(Provided entries begins)

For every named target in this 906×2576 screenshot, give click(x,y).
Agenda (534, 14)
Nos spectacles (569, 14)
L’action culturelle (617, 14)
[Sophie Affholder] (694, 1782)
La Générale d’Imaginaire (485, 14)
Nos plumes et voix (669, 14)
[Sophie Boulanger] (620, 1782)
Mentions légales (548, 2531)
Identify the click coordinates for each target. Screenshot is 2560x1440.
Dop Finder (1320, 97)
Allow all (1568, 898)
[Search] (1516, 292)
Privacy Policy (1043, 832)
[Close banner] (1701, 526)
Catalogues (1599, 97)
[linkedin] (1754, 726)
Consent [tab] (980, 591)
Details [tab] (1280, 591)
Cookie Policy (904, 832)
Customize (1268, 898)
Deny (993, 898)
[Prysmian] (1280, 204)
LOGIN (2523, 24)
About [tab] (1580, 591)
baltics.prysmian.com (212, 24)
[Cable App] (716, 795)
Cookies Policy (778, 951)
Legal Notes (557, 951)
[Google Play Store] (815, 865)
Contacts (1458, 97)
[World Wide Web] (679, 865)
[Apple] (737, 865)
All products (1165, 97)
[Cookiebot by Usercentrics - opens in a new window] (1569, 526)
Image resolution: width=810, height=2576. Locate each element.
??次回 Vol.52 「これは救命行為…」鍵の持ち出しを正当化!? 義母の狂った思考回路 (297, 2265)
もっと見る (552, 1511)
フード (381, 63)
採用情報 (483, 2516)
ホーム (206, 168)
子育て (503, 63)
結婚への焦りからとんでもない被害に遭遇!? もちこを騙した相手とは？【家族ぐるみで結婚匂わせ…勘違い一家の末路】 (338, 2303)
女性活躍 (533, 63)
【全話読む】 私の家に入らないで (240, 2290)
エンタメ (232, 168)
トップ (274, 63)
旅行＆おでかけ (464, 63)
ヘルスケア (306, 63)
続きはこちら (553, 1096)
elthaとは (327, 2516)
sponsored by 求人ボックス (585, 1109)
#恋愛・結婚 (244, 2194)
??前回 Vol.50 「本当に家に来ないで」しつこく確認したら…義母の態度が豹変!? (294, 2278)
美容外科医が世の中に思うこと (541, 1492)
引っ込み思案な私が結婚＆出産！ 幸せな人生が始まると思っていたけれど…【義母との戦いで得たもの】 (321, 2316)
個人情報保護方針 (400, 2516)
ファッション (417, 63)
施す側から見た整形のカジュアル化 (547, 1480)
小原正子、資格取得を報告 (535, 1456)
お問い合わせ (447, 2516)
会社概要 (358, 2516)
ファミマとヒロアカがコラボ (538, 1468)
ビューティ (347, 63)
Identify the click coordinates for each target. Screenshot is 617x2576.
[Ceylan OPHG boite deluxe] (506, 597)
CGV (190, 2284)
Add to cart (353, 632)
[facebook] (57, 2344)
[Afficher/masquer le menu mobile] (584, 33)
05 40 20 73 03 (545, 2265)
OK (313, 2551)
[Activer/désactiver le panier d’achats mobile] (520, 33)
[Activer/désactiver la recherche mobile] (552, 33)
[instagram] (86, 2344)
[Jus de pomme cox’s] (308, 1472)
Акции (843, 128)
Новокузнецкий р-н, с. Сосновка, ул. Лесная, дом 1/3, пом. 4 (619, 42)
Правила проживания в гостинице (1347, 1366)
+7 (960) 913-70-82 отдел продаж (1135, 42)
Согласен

(Provided entries ends)

• Exercise directions: Check each line of the entries above for the string "désactiver", and return those that contain it.

• Result for this exercise:
[Activer/désactiver le panier d’achats mobile] (520, 33)
[Activer/désactiver la recherche mobile] (552, 33)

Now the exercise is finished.